● Entries supplied:
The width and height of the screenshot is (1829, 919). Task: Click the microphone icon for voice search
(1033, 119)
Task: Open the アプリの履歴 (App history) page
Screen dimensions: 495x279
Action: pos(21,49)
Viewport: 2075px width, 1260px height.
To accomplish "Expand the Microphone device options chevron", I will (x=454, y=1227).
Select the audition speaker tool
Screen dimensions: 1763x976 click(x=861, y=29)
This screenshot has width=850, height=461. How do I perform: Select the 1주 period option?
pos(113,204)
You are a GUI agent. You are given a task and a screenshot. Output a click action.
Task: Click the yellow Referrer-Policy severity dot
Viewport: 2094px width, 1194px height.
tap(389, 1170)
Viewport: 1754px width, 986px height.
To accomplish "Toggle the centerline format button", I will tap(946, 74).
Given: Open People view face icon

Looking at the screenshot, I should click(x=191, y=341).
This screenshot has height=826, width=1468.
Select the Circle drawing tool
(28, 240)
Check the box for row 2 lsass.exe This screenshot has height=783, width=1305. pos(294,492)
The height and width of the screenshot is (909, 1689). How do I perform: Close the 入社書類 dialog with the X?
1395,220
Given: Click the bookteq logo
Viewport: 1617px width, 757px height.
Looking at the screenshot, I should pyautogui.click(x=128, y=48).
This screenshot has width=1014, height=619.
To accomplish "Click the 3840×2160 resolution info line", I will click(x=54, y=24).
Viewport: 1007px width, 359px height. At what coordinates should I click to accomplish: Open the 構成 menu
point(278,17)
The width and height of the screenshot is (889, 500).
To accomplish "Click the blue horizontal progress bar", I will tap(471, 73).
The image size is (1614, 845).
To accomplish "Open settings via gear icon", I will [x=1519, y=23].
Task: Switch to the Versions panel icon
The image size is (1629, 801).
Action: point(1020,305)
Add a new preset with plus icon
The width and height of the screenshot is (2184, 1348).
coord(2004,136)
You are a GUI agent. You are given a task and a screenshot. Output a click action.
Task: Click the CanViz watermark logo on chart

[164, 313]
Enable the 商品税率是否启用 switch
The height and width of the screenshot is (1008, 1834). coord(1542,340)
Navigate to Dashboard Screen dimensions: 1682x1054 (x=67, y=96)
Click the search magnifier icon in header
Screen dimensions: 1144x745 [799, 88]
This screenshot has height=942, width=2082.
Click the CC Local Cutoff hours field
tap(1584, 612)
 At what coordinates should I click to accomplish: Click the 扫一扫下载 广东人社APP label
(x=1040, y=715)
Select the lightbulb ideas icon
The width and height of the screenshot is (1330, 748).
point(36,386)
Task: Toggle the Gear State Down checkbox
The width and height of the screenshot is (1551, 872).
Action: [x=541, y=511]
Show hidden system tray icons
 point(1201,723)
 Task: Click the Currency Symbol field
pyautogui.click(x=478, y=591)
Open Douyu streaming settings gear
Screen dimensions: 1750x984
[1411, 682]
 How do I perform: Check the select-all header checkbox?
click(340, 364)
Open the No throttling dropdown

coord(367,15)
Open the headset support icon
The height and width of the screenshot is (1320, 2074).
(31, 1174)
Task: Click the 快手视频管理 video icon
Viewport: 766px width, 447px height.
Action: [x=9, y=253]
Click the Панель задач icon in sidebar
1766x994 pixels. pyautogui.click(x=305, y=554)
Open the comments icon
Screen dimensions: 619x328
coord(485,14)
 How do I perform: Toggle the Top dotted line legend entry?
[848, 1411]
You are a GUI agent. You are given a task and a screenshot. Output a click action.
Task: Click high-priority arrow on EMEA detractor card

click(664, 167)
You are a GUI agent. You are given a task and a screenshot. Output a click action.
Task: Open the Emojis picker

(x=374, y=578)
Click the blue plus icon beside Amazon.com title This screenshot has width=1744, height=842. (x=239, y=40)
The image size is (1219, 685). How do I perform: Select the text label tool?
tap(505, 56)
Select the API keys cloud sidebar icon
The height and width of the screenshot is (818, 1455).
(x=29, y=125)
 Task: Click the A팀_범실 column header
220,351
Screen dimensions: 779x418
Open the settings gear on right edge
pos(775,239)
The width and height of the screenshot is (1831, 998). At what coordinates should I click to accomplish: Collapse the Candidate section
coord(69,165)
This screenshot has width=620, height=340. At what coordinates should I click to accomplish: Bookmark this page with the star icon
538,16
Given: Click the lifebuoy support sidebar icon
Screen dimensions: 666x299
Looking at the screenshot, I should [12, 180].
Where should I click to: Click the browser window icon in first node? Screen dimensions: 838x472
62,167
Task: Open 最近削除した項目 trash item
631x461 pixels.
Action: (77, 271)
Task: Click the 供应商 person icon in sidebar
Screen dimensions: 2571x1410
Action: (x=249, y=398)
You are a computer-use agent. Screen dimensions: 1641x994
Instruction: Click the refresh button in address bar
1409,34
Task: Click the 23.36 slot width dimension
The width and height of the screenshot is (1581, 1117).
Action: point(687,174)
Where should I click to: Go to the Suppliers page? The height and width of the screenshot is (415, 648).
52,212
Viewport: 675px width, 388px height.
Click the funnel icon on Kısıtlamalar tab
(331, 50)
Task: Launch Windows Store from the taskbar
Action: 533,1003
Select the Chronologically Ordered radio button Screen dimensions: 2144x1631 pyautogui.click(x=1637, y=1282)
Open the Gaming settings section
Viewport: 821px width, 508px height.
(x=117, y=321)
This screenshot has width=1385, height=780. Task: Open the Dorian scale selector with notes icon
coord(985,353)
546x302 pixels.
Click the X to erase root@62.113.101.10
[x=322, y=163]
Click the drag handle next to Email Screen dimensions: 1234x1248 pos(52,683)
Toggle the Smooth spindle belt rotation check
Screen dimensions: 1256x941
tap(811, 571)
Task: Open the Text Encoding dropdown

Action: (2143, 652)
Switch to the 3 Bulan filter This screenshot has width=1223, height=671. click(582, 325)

● Exercise details:
Copy every line of the records, leaving nothing out.

● Result of this task:
The width and height of the screenshot is (1829, 919). Task: Click the microphone icon for voice search
(1033, 119)
Task: Open the アプリの履歴 (App history) page
Screen dimensions: 495x279
Action: pos(21,49)
Viewport: 2075px width, 1260px height.
To accomplish "Expand the Microphone device options chevron", I will (x=454, y=1227).
Select the audition speaker tool
Screen dimensions: 1763x976 click(x=861, y=29)
This screenshot has width=850, height=461. How do I perform: Select the 1주 period option?
pos(113,204)
You are a GUI agent. You are given a task and a screenshot. Output a click action.
Task: Click the yellow Referrer-Policy severity dot
Viewport: 2094px width, 1194px height.
tap(389, 1170)
Viewport: 1754px width, 986px height.
To accomplish "Toggle the centerline format button", I will tap(946, 74).
Given: Open People view face icon

Looking at the screenshot, I should click(x=191, y=341).
This screenshot has height=826, width=1468.
Select the Circle drawing tool
(28, 240)
Check the box for row 2 lsass.exe This screenshot has height=783, width=1305. pos(294,492)
The height and width of the screenshot is (909, 1689). How do I perform: Close the 入社書類 dialog with the X?
1395,220
Given: Click the bookteq logo
Viewport: 1617px width, 757px height.
Looking at the screenshot, I should pyautogui.click(x=128, y=48).
This screenshot has width=1014, height=619.
To accomplish "Click the 3840×2160 resolution info line", I will click(x=54, y=24).
Viewport: 1007px width, 359px height. At what coordinates should I click to accomplish: Open the 構成 menu
point(278,17)
The width and height of the screenshot is (889, 500).
To accomplish "Click the blue horizontal progress bar", I will tap(471, 73).
The image size is (1614, 845).
To accomplish "Open settings via gear icon", I will [x=1519, y=23].
Task: Switch to the Versions panel icon
The image size is (1629, 801).
Action: point(1020,305)
Add a new preset with plus icon
The width and height of the screenshot is (2184, 1348).
coord(2004,136)
You are a GUI agent. You are given a task and a screenshot. Output a click action.
Task: Click the CanViz watermark logo on chart

[164, 313]
Enable the 商品税率是否启用 switch
The height and width of the screenshot is (1008, 1834). coord(1542,340)
Navigate to Dashboard Screen dimensions: 1682x1054 (x=67, y=96)
Click the search magnifier icon in header
Screen dimensions: 1144x745 [799, 88]
This screenshot has height=942, width=2082.
Click the CC Local Cutoff hours field
tap(1584, 612)
 At what coordinates should I click to accomplish: Click the 扫一扫下载 广东人社APP label
(x=1040, y=715)
Select the lightbulb ideas icon
The width and height of the screenshot is (1330, 748).
point(36,386)
Task: Toggle the Gear State Down checkbox
The width and height of the screenshot is (1551, 872).
Action: [x=541, y=511]
Show hidden system tray icons
 point(1201,723)
 Task: Click the Currency Symbol field
pyautogui.click(x=478, y=591)
Open Douyu streaming settings gear
Screen dimensions: 1750x984
[1411, 682]
 How do I perform: Check the select-all header checkbox?
click(340, 364)
Open the No throttling dropdown

coord(367,15)
Open the headset support icon
The height and width of the screenshot is (1320, 2074).
(31, 1174)
Task: Click the 快手视频管理 video icon
Viewport: 766px width, 447px height.
Action: [x=9, y=253]
Click the Панель задач icon in sidebar
1766x994 pixels. pyautogui.click(x=305, y=554)
Open the comments icon
Screen dimensions: 619x328
coord(485,14)
 How do I perform: Toggle the Top dotted line legend entry?
[848, 1411]
You are a GUI agent. You are given a task and a screenshot. Output a click action.
Task: Click high-priority arrow on EMEA detractor card

click(664, 167)
You are a GUI agent. You are given a task and a screenshot. Output a click action.
Task: Open the Emojis picker

(x=374, y=578)
Click the blue plus icon beside Amazon.com title This screenshot has width=1744, height=842. (x=239, y=40)
The image size is (1219, 685). How do I perform: Select the text label tool?
tap(505, 56)
Select the API keys cloud sidebar icon
The height and width of the screenshot is (818, 1455).
(x=29, y=125)
 Task: Click the A팀_범실 column header
220,351
Screen dimensions: 779x418
Open the settings gear on right edge
pos(775,239)
The width and height of the screenshot is (1831, 998). At what coordinates should I click to accomplish: Collapse the Candidate section
coord(69,165)
This screenshot has width=620, height=340. At what coordinates should I click to accomplish: Bookmark this page with the star icon
538,16
Given: Click the lifebuoy support sidebar icon
Screen dimensions: 666x299
Looking at the screenshot, I should [12, 180].
Where should I click to: Click the browser window icon in first node? Screen dimensions: 838x472
62,167
Task: Open 最近削除した項目 trash item
631x461 pixels.
Action: (77, 271)
Task: Click the 供应商 person icon in sidebar
Screen dimensions: 2571x1410
Action: (x=249, y=398)
You are a computer-use agent. Screen dimensions: 1641x994
Instruction: Click the refresh button in address bar
1409,34
Task: Click the 23.36 slot width dimension
The width and height of the screenshot is (1581, 1117).
Action: point(687,174)
Where should I click to: Go to the Suppliers page? The height and width of the screenshot is (415, 648).
52,212
Viewport: 675px width, 388px height.
Click the funnel icon on Kısıtlamalar tab
(331, 50)
Task: Launch Windows Store from the taskbar
Action: 533,1003
Select the Chronologically Ordered radio button Screen dimensions: 2144x1631 pyautogui.click(x=1637, y=1282)
Open the Gaming settings section
Viewport: 821px width, 508px height.
(x=117, y=321)
This screenshot has width=1385, height=780. Task: Open the Dorian scale selector with notes icon
coord(985,353)
546x302 pixels.
Click the X to erase root@62.113.101.10
[x=322, y=163]
Click the drag handle next to Email Screen dimensions: 1234x1248 pos(52,683)
Toggle the Smooth spindle belt rotation check
Screen dimensions: 1256x941
tap(811, 571)
Task: Open the Text Encoding dropdown

Action: (2143, 652)
Switch to the 3 Bulan filter This screenshot has width=1223, height=671. click(582, 325)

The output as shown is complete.